И Фудель точно понял причину такого шага: вследствие того, что Дурылин принял священство, он и отошел — бремя оказалось непосильным для его плеч. Любящему, искреннему, но слабому духом человеку невыносимо увидеть на Тайной вечере зло и предательство, трудно преисполниться смирением и продолжать трудный подвиг веры. Дурылин увидел в Церкви неверующих под видом верующих и решил, что дело Христово не удалось. Ему чудилось, что за видимой оболочкой Святой Церкви прячется область неверия и нелюбви, демонстрируется внешность без содержания, и все пронизано лицемерием, тщеславной пустотой, душевным холодом, равнодушием. И этот «призрак» Церкви, ее обманный «двойник» совершает страшную провокацию, ибо рождает ощущение, что нет на свете Христовой правды и нет истинной Церкви. «Обман действовал всегда, но более крепкие люди, противодействуя ему, всегда искали и всегда находили истинную Церковь: шли в глухие монастыри и леса, к старцам и юродивым, к Амвросию Оптинскому или Иоанну Кронштадтскому, к людям не только правильной веры, но и праведной жизни. Они?то и есть истинная Церковь, живущая и в городах, и в пустынях, а всякое зло людей, только причисляющих себя к ней, есть, как говорил отец Валентин Свенцицкий, зло или грех не Церкви, а против Церкви»[95].
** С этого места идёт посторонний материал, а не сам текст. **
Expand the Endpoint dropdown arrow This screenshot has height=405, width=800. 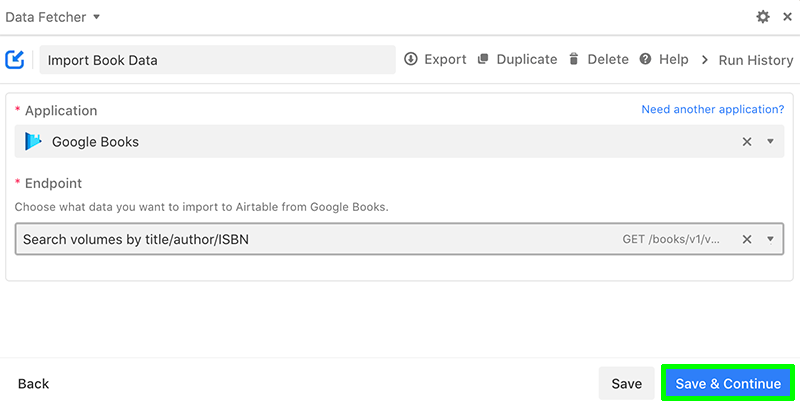(770, 239)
С. Н. Дурылин не выдержал испытания. Ни от веры, ни от Церкви он не отрекся; он просто не мог преодолеть раздвоенности души, той самой немощи веры, боящейся идти до конца, то и дело оглядывающейся назад. Фудель, глядя и на свой собственный опыт, честно писал: «И Сергей Николаевич, и я, и многие из моих современников оказались не готовыми к тому страшному часу истории, в который она тогда нас застала и в который Бог ждал от нас, чтобы мы возлюбили Его больше своего искусства, своего страха, своей лени и своих страстей. Тогда решались какие?то судьбы, определялись какие?то сроки, и можно ли было особенно тогда путать Евангелие с другими книгами?»[96] Их разделили годы одиночества на разных путях, хотя путь неволи начался одновременно: Дурылин был арестован тоже в 1922–м, отбывал ссылку в разных местах, в ссылке же отказался от дальнейшего служения и, судя по его последующим писаниям, отдалился от Церкви[97].
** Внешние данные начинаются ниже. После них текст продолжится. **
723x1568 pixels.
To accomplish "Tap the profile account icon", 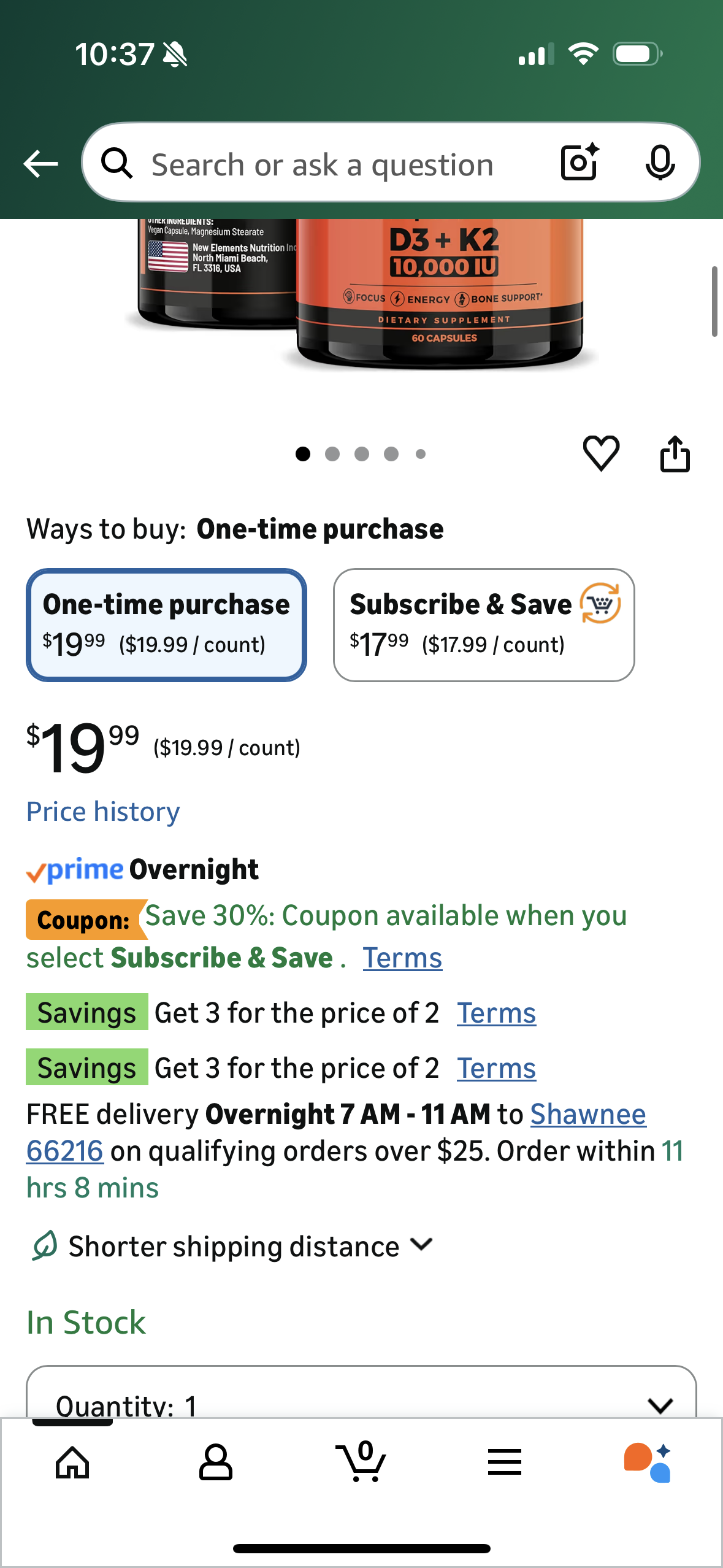I will [215, 1462].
Дурылин попытался жить выше своей меры, выше того, что достигла душа, но не смог и остался лишь «очарованным странником». И хотя Фуделю всегда было тяжело вспоминать время своей юности — «блоковские годы раздвоенности и измен», — Дурылин все же существовал в его памяти как учитель, с которым вместе был пройден большой и светлый путь. Много лет спустя он писал о нем сыну, помня человека, не имевшего никакого диплома, но любовью охватившего всю необъятность русской литературной культуры. «Знакомство с ним расширяет горизонт внутренней жизни, толкает на то, чтобы с такой же страстью и любовью погружаться в область своего знания, искать его дна и его границы»[98]. В 1952–м, недавно освободившись из третьей ссылки, С. И. Фудель писал Дурылину из Усмани: «Я очень дорожу связью дружбы между нами, которая прошла испытания наших десятилетий. Каждое ваше слово ко мне драгоценно для меня. Я бы хотел сейчас, когда вы больны, сидеть около вашей постели и не говорить, а что?нибудь читать вам, или, может быть, писать под вашу диктовку, или же молчать, зная, что все уже прочтено и написано.

Не только воспоминания сильнее меня, но сильнее меня и вера в будущую жизнь, а так как эта вера неразрывно связана у меня с вами, то мне бывает всегда так радостно, когда я сердцем слышу вас»[99].

Фудель отчетливо сознавал, какое страшное, трудное, одинокое время им досталось. Он имел мужество признать — болезнь, которой был болен его друг, С. Н. Дурылин, это в какой- то степени и его собственная болезнь. Он был готов разделить ответственность своего друга, который однажды написал ему: «На Страшном суде мы с тобой будем расплачиваться по одному векселю».